Mycorrhiza-mediated distribution of particulate and mineral-associated organic carbon across global forests

The stabilization of soil organic carbon (SOC) in forest ecosystems is crucial for mitigating climate change. However, the interaction of mycorrhizal associations with environmental factors to influence SOC fractions globally remains poorly understood. Here, we synthesize 2,784 observations from 234 peer-reviewed studies to examine global patterns of particulate (POC) and mineral-associated organic carbon (MAOC) in forests dominated by arbuscular (AM) versus ectomycorrhizal (ECM) forests. Our results reveal that ECM forests possess 24% higher POC content and exhibit greater sensitivity to climate warming than AM forests. In contrast, AM forests sustain higher MAOC content, which shows less variability across climate gradients. Linear mixed-effects models indicate distinct responses of POC and MAOC to the interactive effects of mycorrhizal type and environmental drivers.

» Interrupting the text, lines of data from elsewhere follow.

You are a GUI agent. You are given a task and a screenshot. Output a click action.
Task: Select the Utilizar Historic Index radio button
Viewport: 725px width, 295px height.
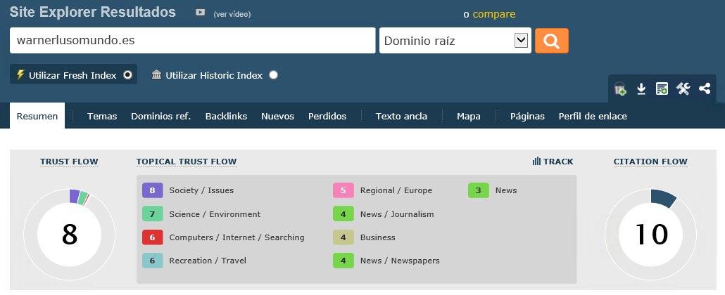274,75

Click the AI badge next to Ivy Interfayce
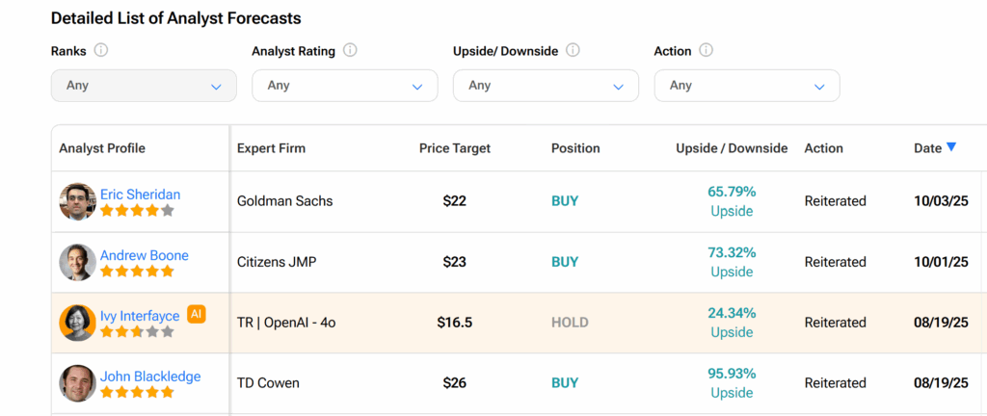tap(197, 315)
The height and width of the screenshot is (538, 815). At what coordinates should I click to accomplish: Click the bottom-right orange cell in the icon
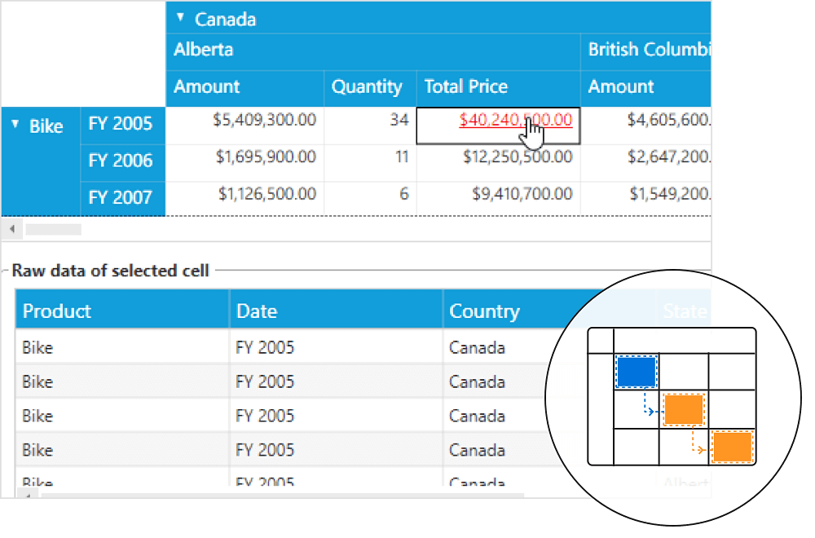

Notably, POC content in ECM forests increases with stand age. While young AM forests contain higher levels of both POC and MAOC, middle-aged and mature ECM forests surpass AM forests in POC, with no significant difference in MAOC. Using existing data, we project global changes in these SOC fractions and propose a mycorrhiza-informed framework for forest carbon sequestration. Our findings underscore the pivotal role of mycorrhiza-environment interactions in SOC partitioning and stabilization, offering critical insights for refining global carbon models and guiding climate-smart forest management.